> _Records to use_
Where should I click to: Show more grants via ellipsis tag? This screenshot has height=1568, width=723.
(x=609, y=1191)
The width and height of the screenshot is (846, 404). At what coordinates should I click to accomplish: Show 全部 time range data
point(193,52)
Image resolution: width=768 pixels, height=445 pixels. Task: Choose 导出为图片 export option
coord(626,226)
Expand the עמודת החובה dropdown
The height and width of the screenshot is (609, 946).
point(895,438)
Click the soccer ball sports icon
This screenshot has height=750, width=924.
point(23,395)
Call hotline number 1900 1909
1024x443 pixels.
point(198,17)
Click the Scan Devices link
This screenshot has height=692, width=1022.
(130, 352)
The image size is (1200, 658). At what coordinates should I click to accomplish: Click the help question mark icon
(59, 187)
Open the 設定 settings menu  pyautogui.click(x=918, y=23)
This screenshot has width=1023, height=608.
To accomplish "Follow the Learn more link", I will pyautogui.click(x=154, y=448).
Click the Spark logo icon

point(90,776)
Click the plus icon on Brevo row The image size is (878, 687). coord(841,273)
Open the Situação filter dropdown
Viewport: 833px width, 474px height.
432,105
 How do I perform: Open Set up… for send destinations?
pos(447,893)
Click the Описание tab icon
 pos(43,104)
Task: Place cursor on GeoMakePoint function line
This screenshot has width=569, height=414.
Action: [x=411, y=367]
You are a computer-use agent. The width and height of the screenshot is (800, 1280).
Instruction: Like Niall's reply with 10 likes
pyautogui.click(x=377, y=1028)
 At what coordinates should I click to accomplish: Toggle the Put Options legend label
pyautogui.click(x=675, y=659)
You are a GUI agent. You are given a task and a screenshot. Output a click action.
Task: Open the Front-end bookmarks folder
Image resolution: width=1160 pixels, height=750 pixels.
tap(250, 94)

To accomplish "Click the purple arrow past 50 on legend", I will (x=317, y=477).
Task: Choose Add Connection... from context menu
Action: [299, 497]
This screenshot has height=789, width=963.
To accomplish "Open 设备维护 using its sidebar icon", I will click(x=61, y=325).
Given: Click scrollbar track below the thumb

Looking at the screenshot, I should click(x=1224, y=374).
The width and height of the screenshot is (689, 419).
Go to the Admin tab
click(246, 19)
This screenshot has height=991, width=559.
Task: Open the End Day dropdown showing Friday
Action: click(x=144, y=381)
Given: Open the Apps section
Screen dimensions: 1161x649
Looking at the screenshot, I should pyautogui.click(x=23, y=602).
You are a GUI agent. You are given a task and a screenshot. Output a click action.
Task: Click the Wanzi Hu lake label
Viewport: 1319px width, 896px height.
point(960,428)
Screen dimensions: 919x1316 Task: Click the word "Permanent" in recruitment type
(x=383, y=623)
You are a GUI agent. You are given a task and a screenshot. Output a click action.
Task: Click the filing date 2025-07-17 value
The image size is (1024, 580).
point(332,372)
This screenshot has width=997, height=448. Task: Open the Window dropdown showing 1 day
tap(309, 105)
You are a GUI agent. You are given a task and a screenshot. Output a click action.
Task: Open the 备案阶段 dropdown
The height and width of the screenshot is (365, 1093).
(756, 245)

> _Exercise prompt_
Give back the data above word for word.

> _Solved problem_
Where should I click to: Show more grants via ellipsis tag? This screenshot has height=1568, width=723.
(x=609, y=1191)
The width and height of the screenshot is (846, 404). At what coordinates should I click to accomplish: Show 全部 time range data
point(193,52)
Image resolution: width=768 pixels, height=445 pixels. Task: Choose 导出为图片 export option
coord(626,226)
Expand the עמודת החובה dropdown
The height and width of the screenshot is (609, 946).
point(895,438)
Click the soccer ball sports icon
This screenshot has height=750, width=924.
point(23,395)
Call hotline number 1900 1909
1024x443 pixels.
point(198,17)
Click the Scan Devices link
This screenshot has height=692, width=1022.
(130, 352)
The image size is (1200, 658). At what coordinates should I click to accomplish: Click the help question mark icon
(59, 187)
Open the 設定 settings menu  pyautogui.click(x=918, y=23)
This screenshot has width=1023, height=608.
To accomplish "Follow the Learn more link", I will pyautogui.click(x=154, y=448).
Click the Spark logo icon

point(90,776)
Click the plus icon on Brevo row The image size is (878, 687). coord(841,273)
Open the Situação filter dropdown
Viewport: 833px width, 474px height.
432,105
 How do I perform: Open Set up… for send destinations?
pos(447,893)
Click the Описание tab icon
 pos(43,104)
Task: Place cursor on GeoMakePoint function line
This screenshot has width=569, height=414.
Action: [x=411, y=367]
You are a computer-use agent. The width and height of the screenshot is (800, 1280).
Instruction: Like Niall's reply with 10 likes
pyautogui.click(x=377, y=1028)
 At what coordinates should I click to accomplish: Toggle the Put Options legend label
pyautogui.click(x=675, y=659)
You are a GUI agent. You are given a task and a screenshot. Output a click action.
Task: Open the Front-end bookmarks folder
Image resolution: width=1160 pixels, height=750 pixels.
tap(250, 94)

To accomplish "Click the purple arrow past 50 on legend", I will (x=317, y=477).
Task: Choose Add Connection... from context menu
Action: [299, 497]
This screenshot has height=789, width=963.
To accomplish "Open 设备维护 using its sidebar icon", I will click(x=61, y=325).
Given: Click scrollbar track below the thumb

Looking at the screenshot, I should click(x=1224, y=374).
The width and height of the screenshot is (689, 419).
Go to the Admin tab
click(246, 19)
This screenshot has height=991, width=559.
Task: Open the End Day dropdown showing Friday
Action: click(x=144, y=381)
Given: Open the Apps section
Screen dimensions: 1161x649
Looking at the screenshot, I should pyautogui.click(x=23, y=602).
You are a GUI agent. You are given a task and a screenshot. Output a click action.
Task: Click the Wanzi Hu lake label
Viewport: 1319px width, 896px height.
point(960,428)
Screen dimensions: 919x1316 Task: Click the word "Permanent" in recruitment type
(x=383, y=623)
You are a GUI agent. You are given a task and a screenshot. Output a click action.
Task: Click the filing date 2025-07-17 value
The image size is (1024, 580).
point(332,372)
This screenshot has width=997, height=448. Task: Open the Window dropdown showing 1 day
tap(309, 105)
You are a GUI agent. You are given a task and a screenshot. Output a click action.
Task: Open the 备案阶段 dropdown
The height and width of the screenshot is (365, 1093).
(756, 245)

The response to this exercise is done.